(Stored data)
*-*-*
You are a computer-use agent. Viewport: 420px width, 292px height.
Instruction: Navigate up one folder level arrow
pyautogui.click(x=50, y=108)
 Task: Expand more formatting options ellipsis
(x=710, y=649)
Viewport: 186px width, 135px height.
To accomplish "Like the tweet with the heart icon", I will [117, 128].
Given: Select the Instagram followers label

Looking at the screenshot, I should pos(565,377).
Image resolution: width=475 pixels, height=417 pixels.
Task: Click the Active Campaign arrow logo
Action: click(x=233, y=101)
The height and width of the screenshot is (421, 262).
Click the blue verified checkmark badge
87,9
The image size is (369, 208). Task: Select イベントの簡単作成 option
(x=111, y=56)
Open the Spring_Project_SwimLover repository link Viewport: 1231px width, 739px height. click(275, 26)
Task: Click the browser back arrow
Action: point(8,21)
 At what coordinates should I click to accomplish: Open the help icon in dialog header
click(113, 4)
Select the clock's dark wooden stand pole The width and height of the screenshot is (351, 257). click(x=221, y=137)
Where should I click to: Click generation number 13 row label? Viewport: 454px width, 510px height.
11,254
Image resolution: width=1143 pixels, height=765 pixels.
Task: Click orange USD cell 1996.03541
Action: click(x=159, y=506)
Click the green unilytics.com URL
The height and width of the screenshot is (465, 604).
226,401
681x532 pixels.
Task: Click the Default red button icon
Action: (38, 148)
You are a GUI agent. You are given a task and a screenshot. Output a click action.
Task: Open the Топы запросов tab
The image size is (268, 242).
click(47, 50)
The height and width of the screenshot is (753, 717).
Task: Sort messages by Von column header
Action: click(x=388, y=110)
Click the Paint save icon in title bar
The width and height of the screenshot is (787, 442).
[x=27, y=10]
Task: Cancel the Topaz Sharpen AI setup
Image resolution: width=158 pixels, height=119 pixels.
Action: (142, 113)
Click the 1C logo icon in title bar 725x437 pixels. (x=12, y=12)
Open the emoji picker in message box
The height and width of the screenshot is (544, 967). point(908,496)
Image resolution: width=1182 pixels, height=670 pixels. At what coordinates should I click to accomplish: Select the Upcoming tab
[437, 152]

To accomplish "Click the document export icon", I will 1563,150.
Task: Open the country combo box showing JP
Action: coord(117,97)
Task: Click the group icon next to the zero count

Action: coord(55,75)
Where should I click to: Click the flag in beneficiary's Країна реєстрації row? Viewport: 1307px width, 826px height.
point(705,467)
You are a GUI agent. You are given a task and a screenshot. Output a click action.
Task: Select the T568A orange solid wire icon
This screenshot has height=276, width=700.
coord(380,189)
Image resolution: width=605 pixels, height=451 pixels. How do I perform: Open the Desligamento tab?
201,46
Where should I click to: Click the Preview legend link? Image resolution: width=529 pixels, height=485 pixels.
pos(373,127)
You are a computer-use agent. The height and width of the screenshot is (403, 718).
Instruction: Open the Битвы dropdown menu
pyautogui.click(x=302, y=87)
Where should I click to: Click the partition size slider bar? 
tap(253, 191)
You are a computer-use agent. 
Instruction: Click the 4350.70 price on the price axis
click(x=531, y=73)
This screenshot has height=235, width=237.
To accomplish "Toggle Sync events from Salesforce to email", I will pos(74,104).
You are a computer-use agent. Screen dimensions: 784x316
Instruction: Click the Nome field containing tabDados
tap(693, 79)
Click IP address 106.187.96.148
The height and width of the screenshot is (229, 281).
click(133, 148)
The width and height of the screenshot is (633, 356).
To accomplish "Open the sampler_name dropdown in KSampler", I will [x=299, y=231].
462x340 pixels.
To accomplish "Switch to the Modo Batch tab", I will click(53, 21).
*-*-*
Locate each line in the data above that contains the string "size" and copy those lines out in full.

-- Finished task --
The image size is (369, 208). Task: Select イベントの簡単作成 option
The image size is (268, 242).
Where should I click to: Click the partition size slider bar? 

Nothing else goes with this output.